-- begin Selected extract --

1902 Sears Catalog - Put your Hand Inside the Puppet Head.

The craziness from 1902 just doesn't stop. Have a look at this page from Sears. Why were they so keen on puppets back then? Maybe it was one of their few forms of entertainment back then, apart from the "New Invention of Germ Theory" and maybe burning witches. Maybe it was some kind of pre-vaudeville cornball comedy obsession or something. Sure, Sears was pretty much the only game in town as far as mail order was concerned, and they had fifteen pages of rifles, and six pages of pocket watches. why not have at least one page of your catalog's puppet section dedicated to the sale of baby puppets? I guess it makes sense if you thi... Huh? What's that? You're joking. Well, I've just been informed that, apparently, those are clothes for actual babies they're selling.

Like I always say, nothing is too stupid to become popular. So, why shouldn't 1902 develop some weird trend about dressing your baby in a garment three times the length of the child's body? Maybe it was aspirational? Maybe the hope was that the child would somehow grow legs to fill the length of the gown? A gold fish will grow to fill the tank it lives in. Even been to a Chinese restaurant and seen that huge aquarium with one huge fish in it that can hardly turn around? A baby confined to a three-foot long baby dress would presumably grow to be three feet tall, at which time the baby would need to shed the garment and find a suitable replacement, such as the grass collection bag from a lawnmower.

-- end Selected extract --
-- begin Data lines --

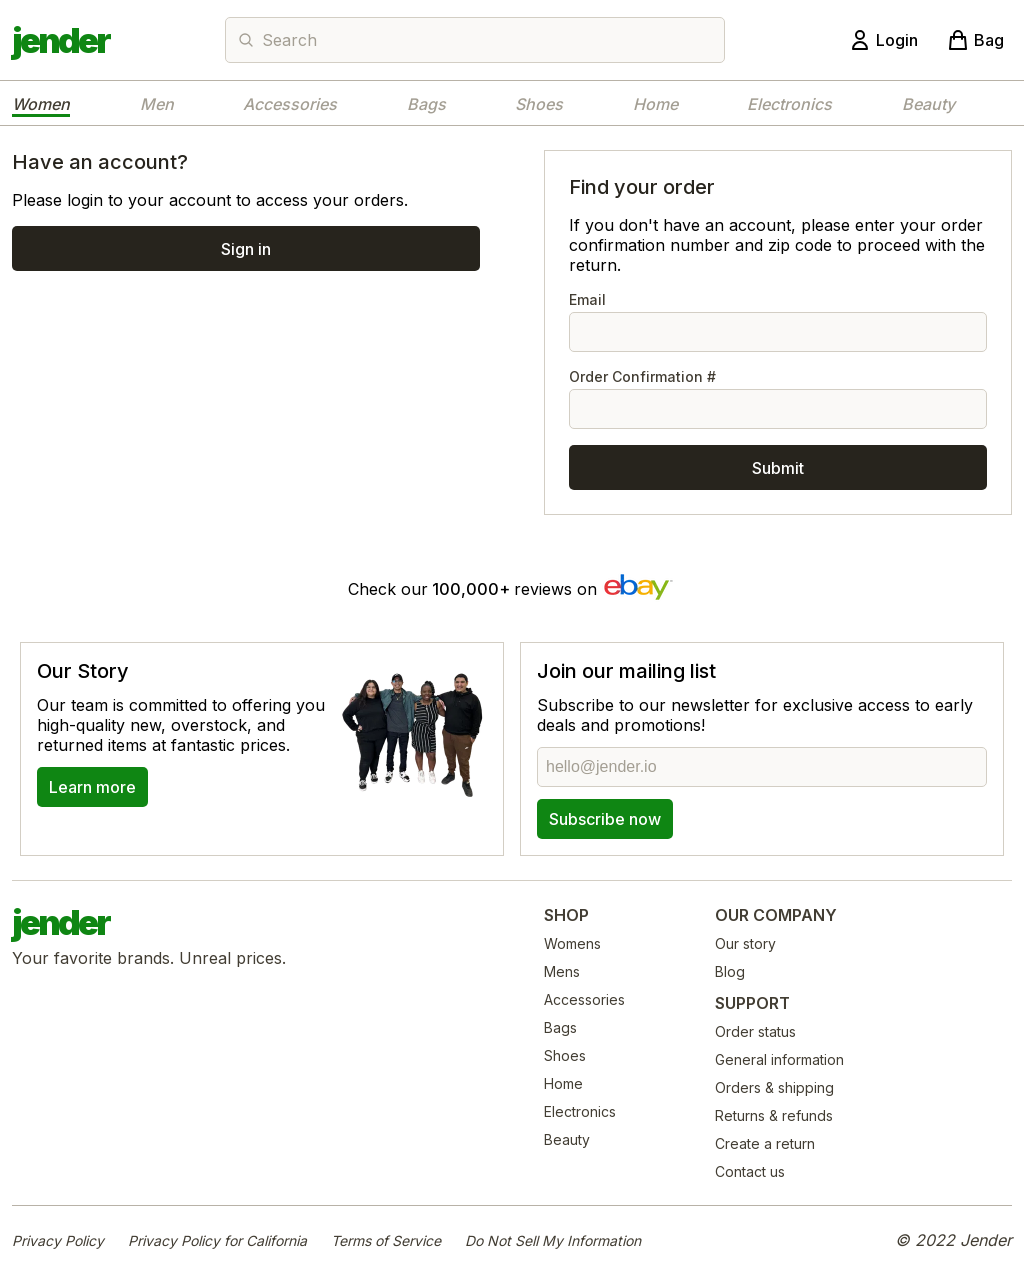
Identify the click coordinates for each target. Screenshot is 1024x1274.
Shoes (539, 104)
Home (655, 104)
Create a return (765, 1143)
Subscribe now (605, 819)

-- end Data lines --

→ Request
Sum up the piece on the 1902 Sears catalog page in two sentences. The listing isn't needed here.

→ Complete response
The writer looks at a page from the 1902 Sears catalog and assumes it is selling baby puppets, then learns that the items are clothes for actual babies. The writer mocks the trend of dressing a baby in a garment three times the length of the child's body, joking that the child might grow to fill the gown.